GAPPA
大巨獣ガッパ –Japon – 1967
Support : Bluray
Genre : Science-fiction, Fantastique, Catastrophe
Réalisateur : Haruyasu Noguchi
Acteurs : Tamio Kawachi, Yoko Yamamoto, Koji Wada, Tatsuya Fuji, Masanori Machida…
Musique : Seitaro Omori
Image : 2.35 16/9
Son : Japonais et français DTS HD Master Audio 2.0 mono
Sous-titres : Français
Durée : 84 minutes
Editeur : Extralucid Films
Date de sortie : 28 août 2024
LE PITCH
Une expédition dans le Pacifique Sud débarque sur une île tropicale où les indigènes vénèrent la mystérieuse divinité Gappa. Un tremblement de terre ouvre une caverne souterraine et un bébé reptile est découvert à l’intérieur…
For the Love of Kaiju
Seule et unique incartade de la Nikkatsu dans le paysage déjà bien occupé des kaiju eiga, Gappa, connu longtemps en France avec le sous-titre « le descendant de Godzilla », n’aura pas forcément connu la gloire de ses illustres prédécesseurs, Godzilla et Gamera. Cependant, désormais doté d’une très jolie édition Bluray d’Extralucid Films, il peut fièrement trôner sur nos étagères.
Véritable âge d’or du Keiju eiga, ces fameux films de monstres et de combattants géants, les 60’s verront surtout le légendaire Godzilla de la Toho et le challenger Gamera de la Daei s’étriper au box-office. Peu de place pour la concurrence et pourtant le troisième grand studio nippon, la Nikkatsu aimerait lui aussi avoir sa petite part du gâteau.

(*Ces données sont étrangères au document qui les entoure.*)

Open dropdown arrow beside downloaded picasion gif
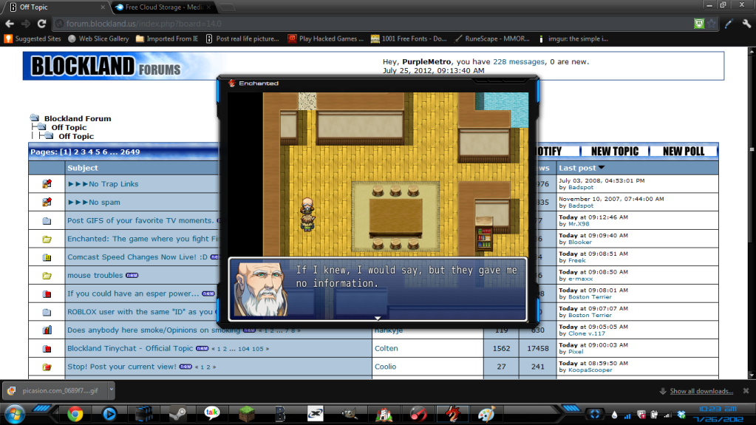The image size is (756, 425). point(111,389)
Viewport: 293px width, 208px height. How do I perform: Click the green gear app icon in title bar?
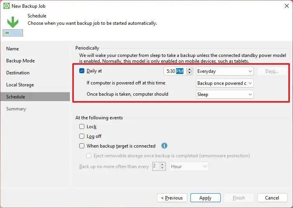(x=7, y=6)
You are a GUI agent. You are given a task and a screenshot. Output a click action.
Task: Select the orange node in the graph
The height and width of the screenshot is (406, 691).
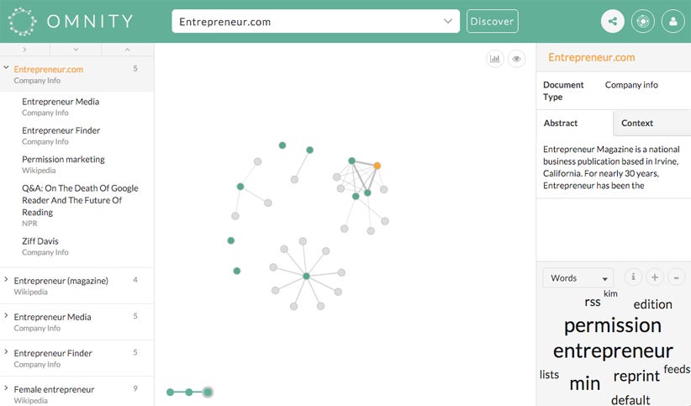coord(377,166)
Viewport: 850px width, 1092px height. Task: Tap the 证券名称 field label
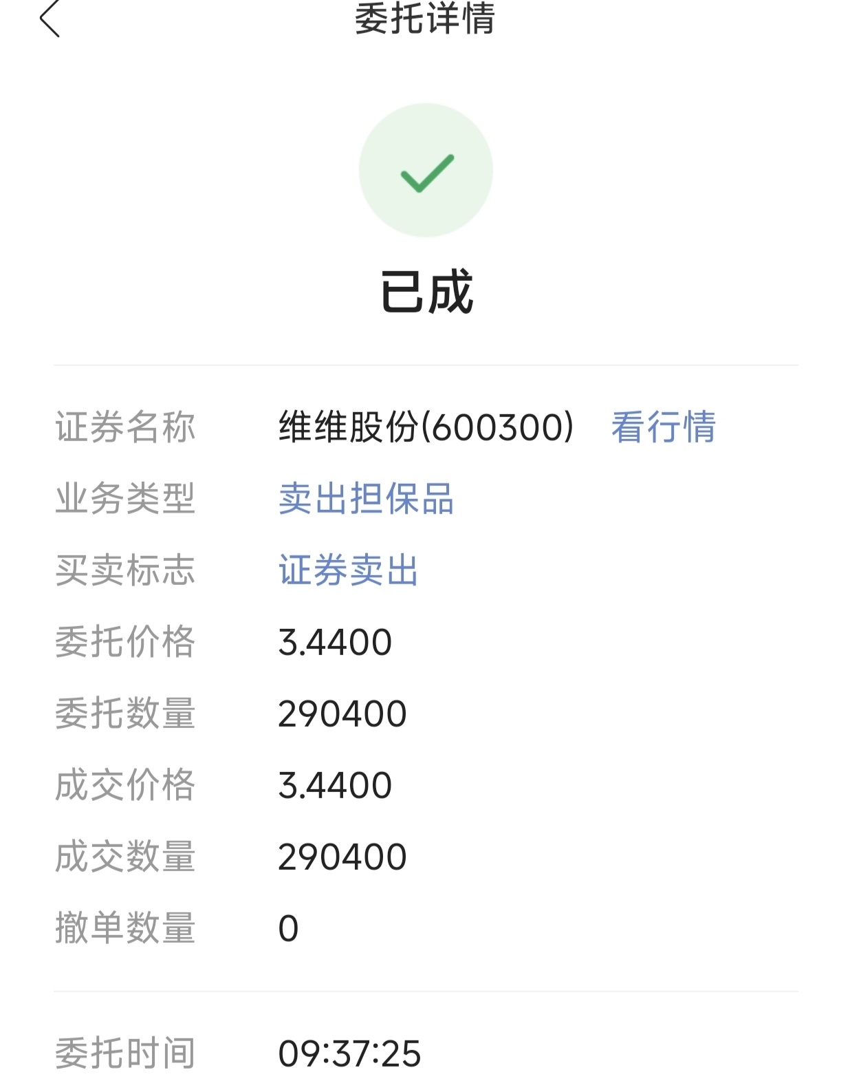pyautogui.click(x=125, y=427)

Pourtant spécialisé dans le cinéma d’action et les films de yakuza (pour faire court), la firme se lance donc dans son propre film de monstre allant d’ailleurs draguer scénaristes et responsables des effets spéciaux d’autres studios et doublant son budget habituel (même si la légende dit qu’une partie de l’aide d’état ira surtout combler la dette des filiales). De grandes ambitions mais aussi une nette tendance à aller piocher allègrement dans tout ce que le genre a pu donner jusque-là, des lointains cousins anglais de Gorgo au mythique King Kong en passant par les délires exotiques de Mothra ou le schéma du vilain industriel d’une poignée de Godzilla. Gappa a manifestement été conçu comme un best of des formules gagnantes de la concurrence et ne propose alors finalement que bien peu de surprises pour les spectateurs habitués. Surtout il embrasse totalement l’angle grand public qu’avait rapidement pris le keiju eiga, jouant sur un exotisme naïf du peuple sauvage de l’île perdue (avec tous pleins de japonais peints en noir), avec les deux personnages d’enfants qui seuls délivrent le bon message depuis le début et dépeignant nos charmantes créatures géantes avec un anthropomorphisme touchant.
Cri (atomique) d’une mère
C’est que là où Godzilla et Gamera opérait plus ou moins leur vengeance sur un monde humain ayant un peu trop joué avec la force nucléaire, Gappa dépeint surtout des dieux oubliés qui vont traverser l’océan pour retrouver leur petit dernier kidnappé par les scientifiques et journalistes travaillant pour un financier sans état d’âme rêvant à son parc d’attraction derniers cri. Plus que jamais, le spectateur prend forcément alors parti pour cette famille d’étranges oiseaux reptiliens (très bons à la nage aussi), cracheur de feu dont les actes de destructions sont motivés par un instinct des plus naturels. Un film qui bien entendu véhicule un message écologiste et animaliste de bon aloi, mais très courant dans les kaiju en général. Classique soit, pourtant Gappa se révèle un spectacle toujours réjouissant, assuré par une mise en scène efficace et carrée et un très beau scope signé par le vétéran Haruyasu Noguchi (la trilogie Woman Gambler) dont ce sera la dernière réalisation achevée, et par des effets spéciaux (en dehors de quelques transparences datées) souvent très convaincants conçus par Watanabe Akira. Une légende du kaiju, grand nom de la Toho ayant œuvré sur Godzilla, King Ghidorah, Baranon et les autres, qui propose ici des costumes certes assez improbables dans leurs mélanges zoologiques, mais finement détaillés, pleins de caractères et capables aussi bien de piétiner de superbes décores miniatures, que de s’extraire d’un lagon sous-marin ou de s’envoler fièrement d’un aéroport tokyoïte.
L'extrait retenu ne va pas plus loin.